YOUR INSTRUCTIONS
Gather every line of the entries that includes the word "built".
::: RECORDS SHOWN :::
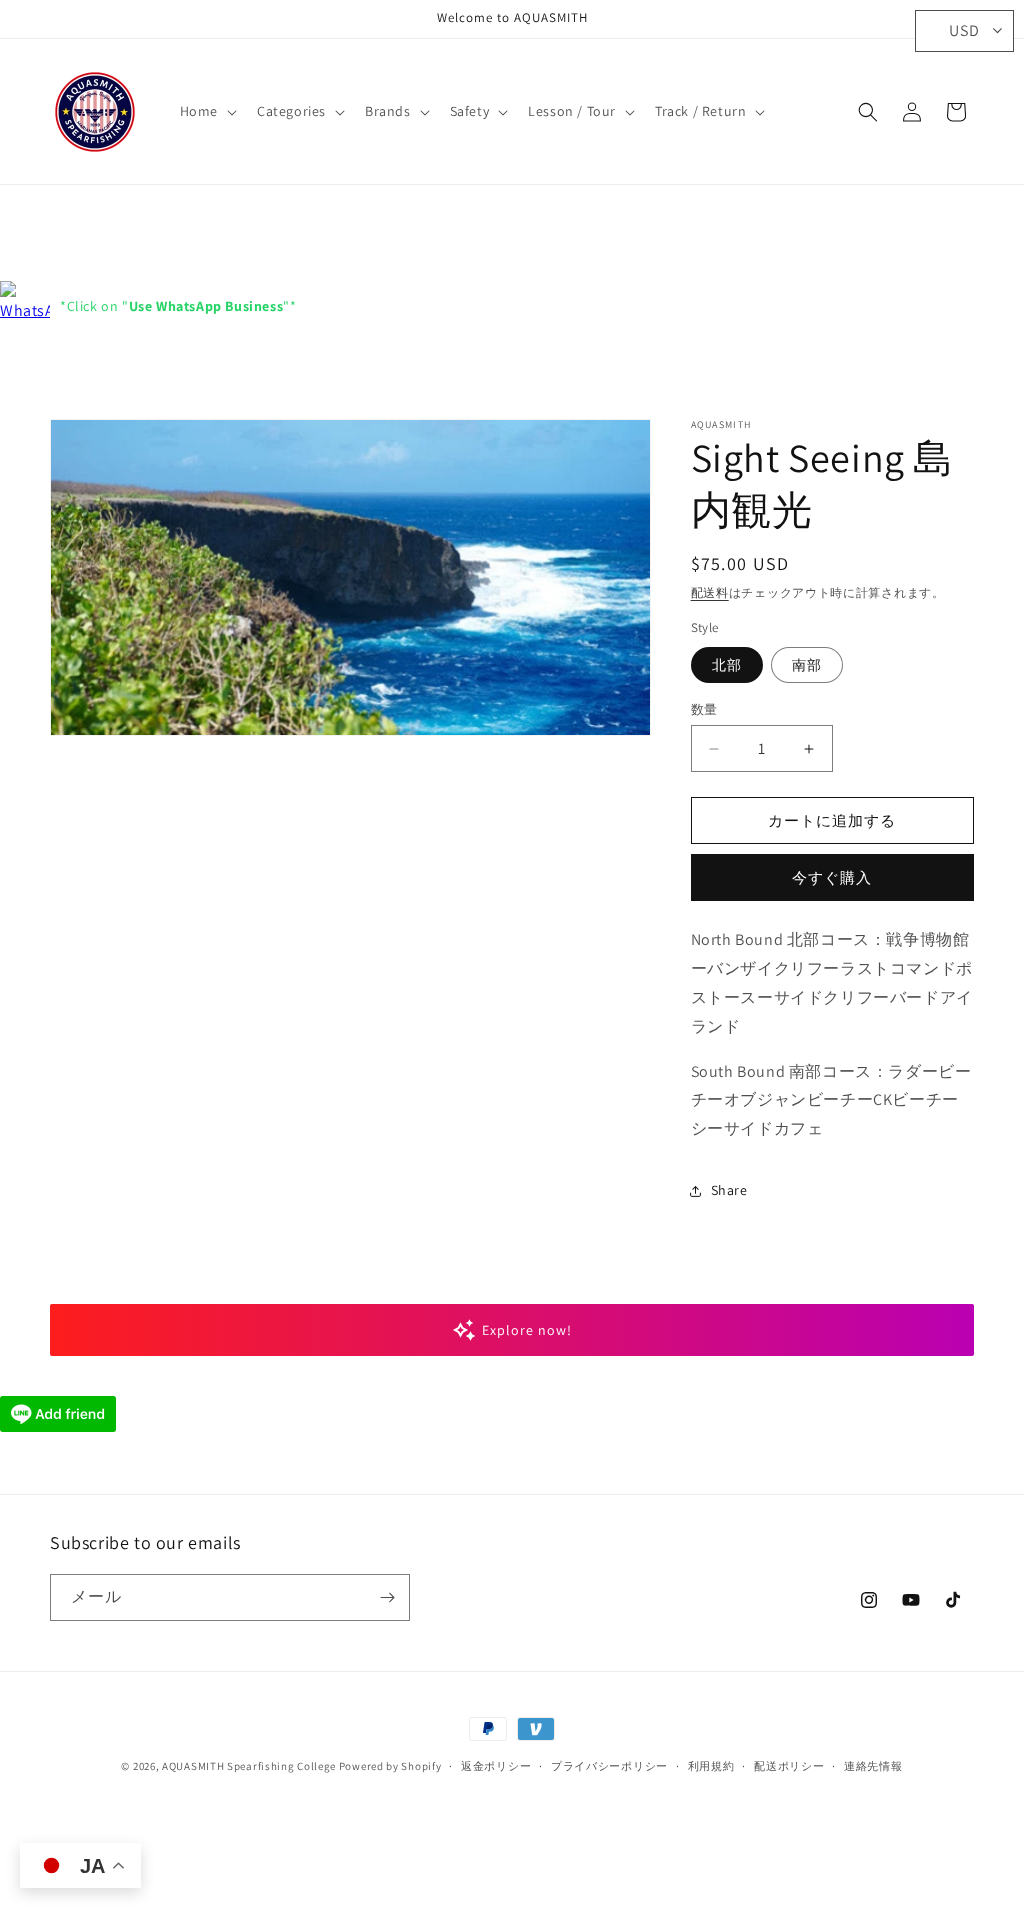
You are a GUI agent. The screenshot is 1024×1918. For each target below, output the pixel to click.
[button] (206, 111)
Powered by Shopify (390, 1766)
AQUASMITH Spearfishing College (249, 1766)
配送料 (710, 592)
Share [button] (729, 1190)
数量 (704, 709)
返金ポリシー (496, 1766)
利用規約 (711, 1766)
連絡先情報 (873, 1766)
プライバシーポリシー (609, 1766)
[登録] (387, 1597)
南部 (807, 665)
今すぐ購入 (832, 877)
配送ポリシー (789, 1766)
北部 (727, 665)
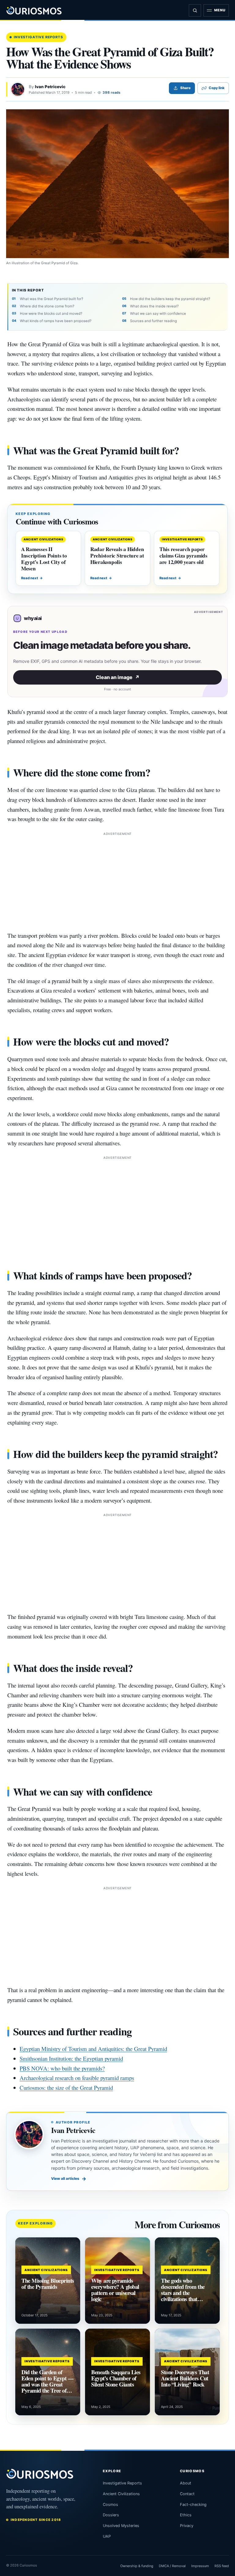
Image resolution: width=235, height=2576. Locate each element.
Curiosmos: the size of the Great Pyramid (66, 2087)
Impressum (200, 2566)
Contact (187, 2494)
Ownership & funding (136, 2566)
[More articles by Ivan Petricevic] (17, 89)
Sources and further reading (153, 321)
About (185, 2483)
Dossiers (111, 2515)
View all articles (68, 2179)
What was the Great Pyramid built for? (51, 299)
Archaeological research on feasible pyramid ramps (77, 2078)
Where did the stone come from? (47, 306)
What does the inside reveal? (154, 306)
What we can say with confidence (158, 313)
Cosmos (110, 2504)
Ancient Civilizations (121, 2494)
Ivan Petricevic (50, 86)
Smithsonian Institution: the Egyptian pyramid (71, 2058)
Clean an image (118, 677)
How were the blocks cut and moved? (51, 313)
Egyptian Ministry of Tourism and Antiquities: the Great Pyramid (93, 2048)
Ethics (186, 2515)
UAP (107, 2536)
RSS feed (221, 2566)
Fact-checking (193, 2504)
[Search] (195, 10)
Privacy (186, 2525)
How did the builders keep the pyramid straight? (170, 299)
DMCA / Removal (172, 2566)
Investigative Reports (38, 37)
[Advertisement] (117, 880)
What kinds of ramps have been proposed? (55, 321)
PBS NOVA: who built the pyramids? (62, 2068)
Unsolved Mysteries (121, 2525)
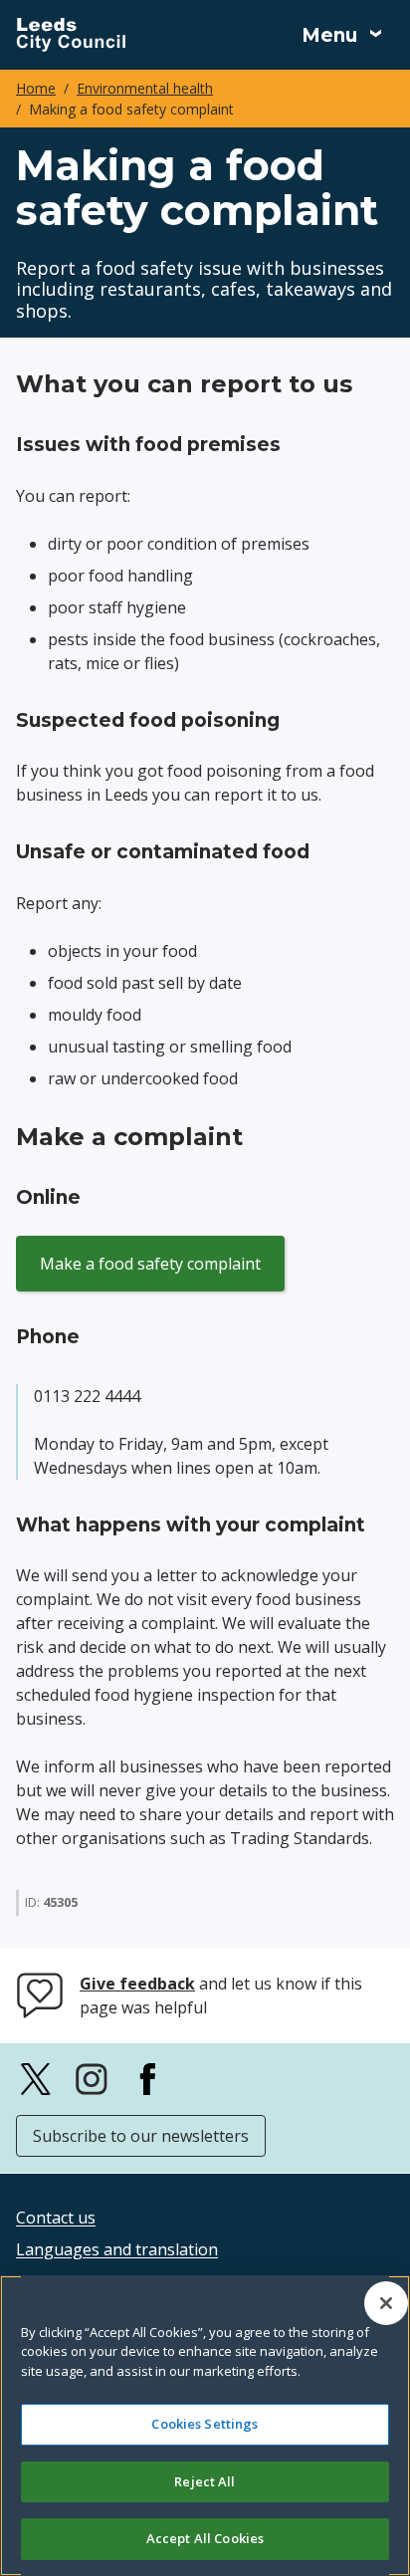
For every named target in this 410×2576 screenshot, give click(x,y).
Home (36, 88)
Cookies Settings (204, 2424)
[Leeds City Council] (70, 35)
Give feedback (137, 1983)
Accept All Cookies (205, 2538)
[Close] (386, 2303)
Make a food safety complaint (150, 1264)
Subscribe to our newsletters (141, 2136)
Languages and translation (117, 2249)
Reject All (204, 2481)
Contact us (56, 2217)
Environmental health (145, 88)
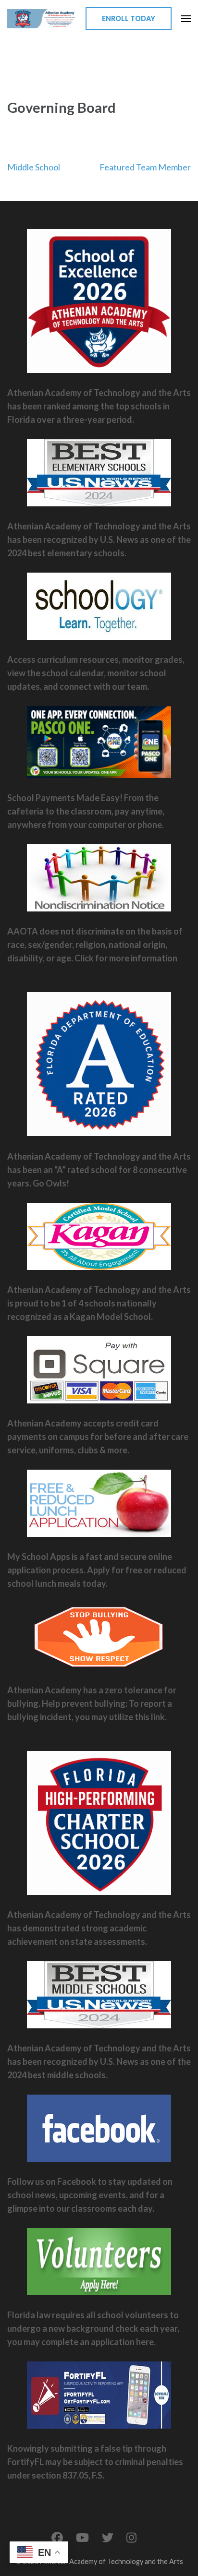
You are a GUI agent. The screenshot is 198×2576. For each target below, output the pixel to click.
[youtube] (82, 2537)
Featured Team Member (145, 167)
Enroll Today (128, 18)
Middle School (33, 167)
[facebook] (57, 2537)
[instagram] (131, 2537)
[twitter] (107, 2537)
:::
REPLY TO THE TASK
What was the Great Pyramid built for? (51, 299)
PBS NOVA: who built the pyramids? (62, 2068)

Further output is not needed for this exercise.